Pierre Adolphe Rost (1797 - September 6, 1868) was a Louisiana politician, diplomat, lawyer, judge, and plantation owner.

== Early life and emigration to the United States ==
Born in the department of Lot-et-Garonne, France in 1797, Rost received his education at the École Polytechnique in Paris, where men were recruited into either the civil service or military service. As an artilleryman, he was credited for brave conduct in the defense of Paris on March 30, 1814. Rost applied for a commission in Napoleon's army after the Emperor's escape from Elba, but he was too late for the Battle of Waterloo.

Escaping from what he thought to be an oppressive régime, Rost emigrated to New Orleans, arriving in the spring of 1816. Then he became a teacher in Natchez, Mississippi, and studied law under Joseph Emory Davis, the brother of Jefferson Davis.

Next, Rost moved to Natchitoches, Louisiana, where the majority of the people spoke French, a factor he was confident would bolster the success of his law practice. In 1826, he was elected to the Louisiana State Senate, where he served for four years.

In 1830, Pierre Rost was nominated for Congress, but at the time of the nomination he was engaged to Louise Odile Destrehan [des Tours] (1802 - Feb. 24, 1877). When they decided to wed before the congressional elections, the distractions of marriage caused him to somewhat neglect his political campaign. The unfortunate result was that he was defeated by a few votes to Henry Adams Bullard.

Shortly after losing his bid for Congress, near the end of 1830 he moved with his family to New Orleans (his wife already had one or two children from a previous marriage) and resumed practicing law. Rost continued in his law practice for the next eight years, until the summer of 1838 when he took his family on a trip to Europe to visit his mother and sisters. The Rost family returned to the U.S. in the autumn. Before death, he relocated his family to the newly formed Jefferson City, Missouri

==Louise Odile Destrehan and the History of Destrehan Manor==
In 1830 Rost married Louise Odile Destrehan [des Tours] in New Orleans, becoming her second husband. On April 11, 1839 he bought Destrehan Manor (including its contingent of about 83 slaves), a plantation located in St. Charles Parish, Louisiana, which had been associated with the Destrehan family since 1802. Rost purchased the plantation from the executors of its previous owner Stephen Henderson (1773–1838). Henderson in turn had bought Destrehan Manor for the sum of $114,400 on March 23, 1825, not long after its prior owners had both died. Then, he went on to marry (on Oct. 19, 1826) Marie Eleonore "Zelia" Destrehan [des Tours] (1800–1830) who was a daughter of the prior owners and a sister of Rost's wife. The owners of Destrehan Manor prior to Stephen Henderson were Jean Noel Destrehan [des Tours] (Dec. 12, 1759 - Oct. 4, 1823) and his wife Marie Claudine Celeste Elenore Robin de Logny (Sept. 5, 1770 - Sept. 3, 1824). Jean Noel and his wife had owned the plantation since April 12, 1802 when Jean Noel bought it from his brother-in-law Pierre-Paul-Guy Robin de Logny (born June 29, 1764).

— Records —
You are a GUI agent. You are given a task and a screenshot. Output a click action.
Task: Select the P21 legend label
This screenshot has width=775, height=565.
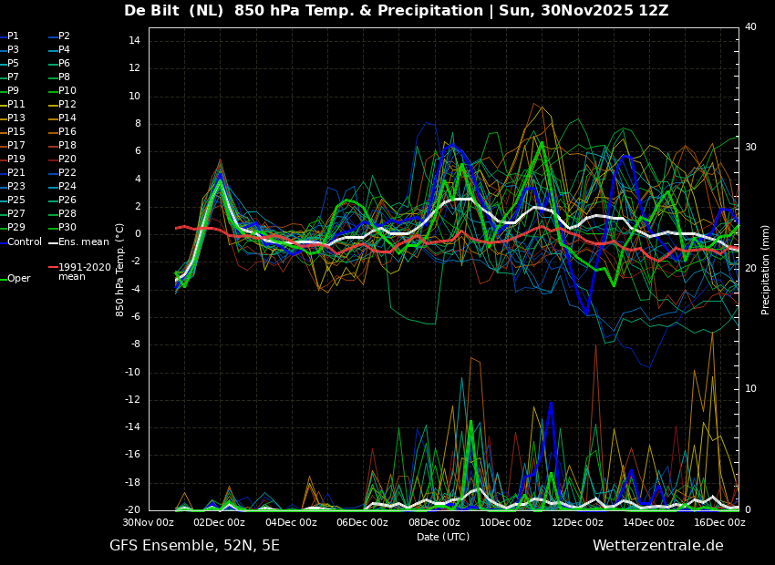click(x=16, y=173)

* * *

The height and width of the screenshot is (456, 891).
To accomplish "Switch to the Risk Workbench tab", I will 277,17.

...

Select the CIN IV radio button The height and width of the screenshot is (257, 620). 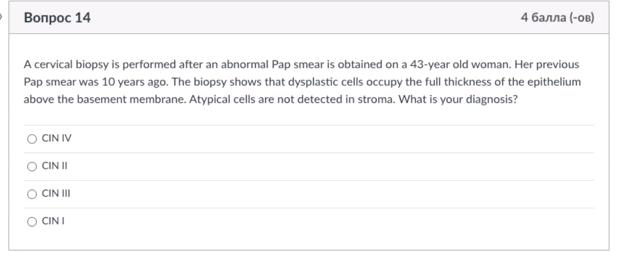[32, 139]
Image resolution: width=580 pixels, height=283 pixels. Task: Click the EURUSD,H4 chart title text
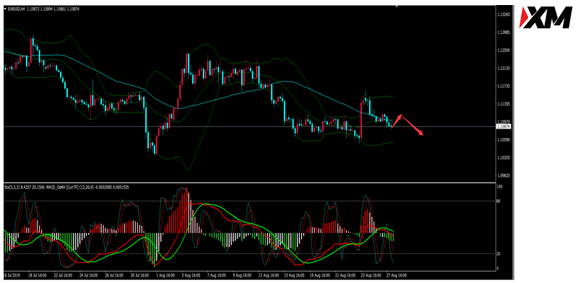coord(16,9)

— Actions to take —
• A. Transcribe the passage of the Pierre Rost biography starting at "Escaping from what" and ending at "Henry Adams Bullard.".
• B. According to the Pierre Rost biography, who beat Rost in the 1830 congressional election?
• C. Take the Pierre Rost biography further from its last sentence.

— Answers provided —
• A.
Escaping from what he thought to be an oppressive régime, Rost emigrated to New Orleans, arriving in the spring of 1816. Then he became a teacher in Natchez, Mississippi, and studied law under Joseph Emory Davis, the brother of Jefferson Davis.

Next, Rost moved to Natchitoches, Louisiana, where the majority of the people spoke French, a factor he was confident would bolster the success of his law practice. In 1826, he was elected to the Louisiana State Senate, where he served for four years.

In 1830, Pierre Rost was nominated for Congress, but at the time of the nomination he was engaged to Louise Odile Destrehan [des Tours] (1802 - Feb. 24, 1877). When they decided to wed before the congressional elections, the distractions of marriage caused him to somewhat neglect his political campaign. The unfortunate result was that he was defeated by a few votes to Henry Adams Bullard.

• B. Henry Adams Bullard

• C.
Upon his return from a trip to Europe, Rost was appointed judge of the Supreme Court of Louisiana, served from March to June 1839, then resigned to engage in agricultural pursuits. He returned on March 19, 1846 when reorganization of the court was effected, serving until May 4, 1853. During the American Civil War, he sided with the Confederacy. On March 16, 1861, Confederate President Jefferson Davis appointed Rost, William Lowndes Yancey (1814–1863) and Ambrose Dudley Mann (1801–1889) the first Confederate Commissioners to Europe. Rost served as the Commissioner of the Confederate States of America for Spain. Yancey served as the Confederate Commissioner for England and France, and Mann eventually served as the Confederate Commissioner for Belgium and the Vatican. The three sailed together for Europe on March 31, 1861. Rost and Yancey were later replaced by John Slidell (1793–1871) and James Murray Mason (1798–1871).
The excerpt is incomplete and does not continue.